Maven Screen Media
- Formerly: Maven Pictures
- Industry: Motion picture
- Founded: May 2011
- Founder: Trudie Styler Celine Rattray
- Headquarters: New York, United States
- Services: Film production
- Website: www.mavenscreenmedia.com

= Maven Screen Media =

Maven Screen Media is an American film production company founded by Trudie Styler and Celine Rattray as Maven Pictures in 2011. It is based in New York City.

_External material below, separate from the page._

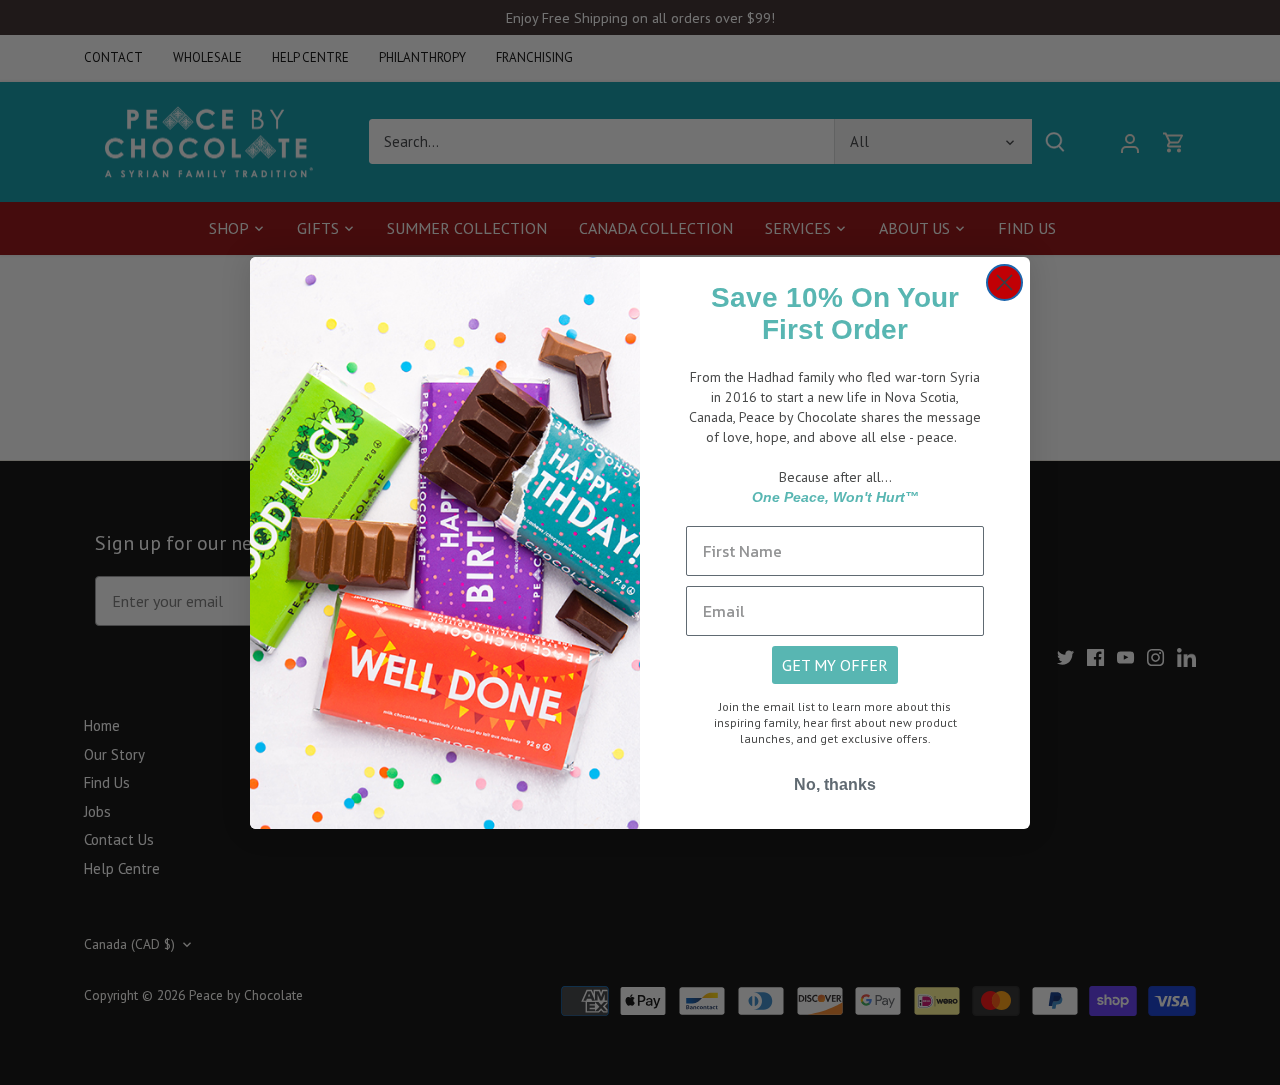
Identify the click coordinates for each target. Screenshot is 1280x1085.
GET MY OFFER (835, 665)
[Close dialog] (1004, 282)
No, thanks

==Collaborations and deals==
In February 2016, it was announced that Freckle Films has linked a first look overhead deal with Maven Pictures. Maven will provide development funds and cover overhead costs to acquire IP for Freckle and Maven to jointly produce. In July 2020, it was announced that Maven Pictures had been renamed Maven Screen Media. In August 2020, the company received an investment from the UK Creative Content EIS Fund, as it looks to focus more on UK film, television and digital projects.

==Filmography==
- Girl Most Likely (2012)
- Filth (2013)
- Black Nativity (2013)
- 10,000 Saints (2015)
- American Honey (2016)
- Novitiate (2017)
- Freak Show (2017)
- Kings (2017)
- Wildling (2018)
- Boarding School (2018)
- Human Capital (2019)
- Driveways (2019)
- A Mouthful of Air (2021)
- Silent Night (2021)
- With/In (2021)
- Infinite Storm (2022)
- Golda (2022)
- Unicorns (2023)
- Up Against It (2026)

==Upcoming projects==
Maven is in development of Courting Danger starring Olivia Cooke as Alice Marble, and Secret Life of Dr. James Miranda Barry starring Rachel Weisz as James Miranda Barry. Maven and Freckle Films have optioned The Magician’s Lie by Greer Macallister and Life and Other Near-Death Experiences by Camille Pagan.